DOL Extends Independent Contractor Comment Period – The US Department of Labor (DOL) announced that the comment period on its proposed independent contractor rule has been extended until December 13, 2022. Comments were due initially on November 28, 2022. When it published the proposed rule, DOL advised that it was designed to help employers classify workers and to address misclassification that occurs when workers are considered independent contractors rather than employees under the Fair Labor Standards Act (FLSA).
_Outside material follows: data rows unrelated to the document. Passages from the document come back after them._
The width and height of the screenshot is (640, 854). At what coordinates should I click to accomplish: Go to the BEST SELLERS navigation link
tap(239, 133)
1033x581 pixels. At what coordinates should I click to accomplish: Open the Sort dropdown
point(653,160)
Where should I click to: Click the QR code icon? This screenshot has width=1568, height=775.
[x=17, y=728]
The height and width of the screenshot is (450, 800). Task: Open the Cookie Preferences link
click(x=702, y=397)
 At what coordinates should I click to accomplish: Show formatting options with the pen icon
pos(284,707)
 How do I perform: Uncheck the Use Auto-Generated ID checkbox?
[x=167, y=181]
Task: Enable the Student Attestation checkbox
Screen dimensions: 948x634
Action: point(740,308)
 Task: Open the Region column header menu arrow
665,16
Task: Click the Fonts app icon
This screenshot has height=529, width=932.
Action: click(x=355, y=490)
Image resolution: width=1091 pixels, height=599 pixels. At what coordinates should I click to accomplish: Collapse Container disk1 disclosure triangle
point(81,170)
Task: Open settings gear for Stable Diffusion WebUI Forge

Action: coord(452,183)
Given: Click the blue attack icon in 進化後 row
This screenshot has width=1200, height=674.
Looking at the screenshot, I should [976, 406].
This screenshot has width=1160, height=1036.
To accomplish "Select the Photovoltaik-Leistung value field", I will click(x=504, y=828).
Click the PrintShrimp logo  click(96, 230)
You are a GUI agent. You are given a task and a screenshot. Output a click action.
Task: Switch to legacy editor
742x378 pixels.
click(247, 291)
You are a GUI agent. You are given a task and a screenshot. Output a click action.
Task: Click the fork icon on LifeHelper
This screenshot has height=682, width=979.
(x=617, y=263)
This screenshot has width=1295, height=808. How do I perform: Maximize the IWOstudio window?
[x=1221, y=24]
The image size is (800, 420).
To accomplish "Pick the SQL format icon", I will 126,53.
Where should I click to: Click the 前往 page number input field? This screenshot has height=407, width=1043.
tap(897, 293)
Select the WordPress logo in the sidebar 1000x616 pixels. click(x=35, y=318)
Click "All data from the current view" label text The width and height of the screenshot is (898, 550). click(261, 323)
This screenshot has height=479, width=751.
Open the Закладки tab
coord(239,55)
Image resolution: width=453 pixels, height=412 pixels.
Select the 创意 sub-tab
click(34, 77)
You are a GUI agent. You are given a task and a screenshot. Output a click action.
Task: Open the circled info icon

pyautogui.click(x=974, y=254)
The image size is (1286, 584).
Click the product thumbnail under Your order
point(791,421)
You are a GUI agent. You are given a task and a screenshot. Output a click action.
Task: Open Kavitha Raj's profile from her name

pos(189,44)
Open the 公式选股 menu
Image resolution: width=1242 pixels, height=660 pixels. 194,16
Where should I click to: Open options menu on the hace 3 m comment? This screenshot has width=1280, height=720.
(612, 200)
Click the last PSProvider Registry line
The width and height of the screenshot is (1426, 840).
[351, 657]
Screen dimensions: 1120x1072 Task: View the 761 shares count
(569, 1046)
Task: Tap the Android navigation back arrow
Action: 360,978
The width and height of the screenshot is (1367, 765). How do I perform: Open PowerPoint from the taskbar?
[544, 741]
IRS Announces 2023 Benefit Plan Contribution Limits – The Internal Revenue Service (IRS) has announced the 2023 benefit plan contribution limits. The elective deferral limit for 401(k), 403(b), and 457 plans will increase to $22,500, a $2,000 increase from 2022. The catch-up contribution limit for those employees age 50 and over will jump by $1,000 to $7,500. The defined contribution plan annual contribution limit will be $66,000 as compared to $61,000 during 2022.
In 2023, the monthly limitation for the qualified transportation fringe benefit and the monthly limitation for qualified parking increases to $300, up $20 from the 2022 maximum. The limitation for employee salary reductions for contributions to health flexible spending arrangements (FSA) increases to $3,050, up from $2,850. For cafeteria plans that permit the carryover of unused amounts, the maximum carryover amount is $610, an increase of $40 from 2022. Health savings account (HSA) contribution limits will be $3,850 for self-only coverage (increase of $200) and $7,750 for family coverage (increase of $450).
NLRB Issues Fair Choice and Employee Voice Proposed Rule – The National Labor Relations Board (NLRB) has issued a proposed rule concerning election-blocking charges and voluntary recognition of unions. The proposed rule would rescind a rule adopted by the NLRB on April 1, 2020. Comments are due by January 3, 2023.
According to the NLRB, the rule that is now in effect allows representation elections to proceed despite pending unfair labor practice charges alleging coercive conduct that would interfere with employee free choice and potentially require the election to be re-run. The NLRB stated that the proposed rule would allow a Regional Director to delay a union election if “the conduct alleged threatens to interfere with employee free choice.” The NLRB believes that this would avoid conducting elections that might have to be re-run.
The NLRB also noted that the rule in effect allows challenges to the representative status of a union that has been voluntarily recognized before there has been a reasonable period for collective bargaining. The NLRB declared that “preventing challenges to the status of a newly recognized union until a reasonable period for collective bargaining has passed…better serves the policies of the National Labor Relations Act by vindicating employee free choice, encouraging collective bargaining, and preserving labor relations stability.”
Employers Should Continue Using the I-9 – The Department of Homeland Security (DHS) announced that employers should continue using the Form I-9, Employment Eligibility Verification after its expiration date of October 31, 2022. DHS advised that it publish a notice in the Federal Register once the new version of the Form I-9 is available.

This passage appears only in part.